The Social Role of Translations in Centuries Past

To understand the current translation market and its new trends, it is necessary to go back to the origins of this discipline and look at its evolution step by step.

The main purpose of translating texts was to make the original understood by a larger number of people, i.e., the translator increased the potential number of people who received the message of each author.

By allowing and facilitating the possibility of disseminating information, the translator has been a major agent of progress throughout history.

The first major market segment that recognized the benefits of a translation was the Church, given its learned membership. The first translators were, therefore, men of faith who knew several languages.

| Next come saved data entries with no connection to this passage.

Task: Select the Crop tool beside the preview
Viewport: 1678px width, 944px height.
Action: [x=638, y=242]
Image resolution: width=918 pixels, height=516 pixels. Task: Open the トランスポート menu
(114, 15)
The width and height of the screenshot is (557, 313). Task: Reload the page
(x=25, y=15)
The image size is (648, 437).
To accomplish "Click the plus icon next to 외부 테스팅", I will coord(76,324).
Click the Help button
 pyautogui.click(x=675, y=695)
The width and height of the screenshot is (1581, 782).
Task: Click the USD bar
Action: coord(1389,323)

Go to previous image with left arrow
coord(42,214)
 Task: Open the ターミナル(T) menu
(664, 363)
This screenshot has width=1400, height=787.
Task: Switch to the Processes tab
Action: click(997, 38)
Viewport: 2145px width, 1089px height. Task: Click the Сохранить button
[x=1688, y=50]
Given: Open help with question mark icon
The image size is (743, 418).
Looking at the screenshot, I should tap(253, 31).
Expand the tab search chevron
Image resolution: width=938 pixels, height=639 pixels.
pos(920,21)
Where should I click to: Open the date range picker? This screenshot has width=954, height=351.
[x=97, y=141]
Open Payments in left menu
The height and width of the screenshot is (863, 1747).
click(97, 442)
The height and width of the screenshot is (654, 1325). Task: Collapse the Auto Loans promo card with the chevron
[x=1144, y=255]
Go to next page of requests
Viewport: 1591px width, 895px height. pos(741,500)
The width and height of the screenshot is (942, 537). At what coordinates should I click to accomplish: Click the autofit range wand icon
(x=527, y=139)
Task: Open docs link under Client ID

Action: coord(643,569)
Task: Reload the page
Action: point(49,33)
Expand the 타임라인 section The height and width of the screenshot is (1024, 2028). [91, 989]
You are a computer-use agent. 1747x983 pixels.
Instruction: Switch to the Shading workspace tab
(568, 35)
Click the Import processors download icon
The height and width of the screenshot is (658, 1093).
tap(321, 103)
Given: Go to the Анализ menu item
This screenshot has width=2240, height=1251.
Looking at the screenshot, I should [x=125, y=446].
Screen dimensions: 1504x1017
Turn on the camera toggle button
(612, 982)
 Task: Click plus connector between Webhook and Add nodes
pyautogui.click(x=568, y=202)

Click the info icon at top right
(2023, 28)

These educated men, inspired by their faith, wanted to spread the Lord’s word to all the people on Earth.

So it was in this historical context that St. Jerome (of Stridon) translated the Bible (the divine message of the Christian God) from Greek and Hebrew into Latin, the language of the people who at that time did not understand Greek or Hebrew. The source documents were the Sacred Scriptures. The document translated by Jerome was called the Vulgate, meaning “of the common people.” His translation, which dates from 405, opened up reading and the divine message to all common people, which helped the Church to spread its message of faith.

The Vulgate, the translation authored by none other than a saint, was recognized as the official biblical text of the Roman Catholic Church until 1979, which goes to show the level of detail and effort that this translator put into his work.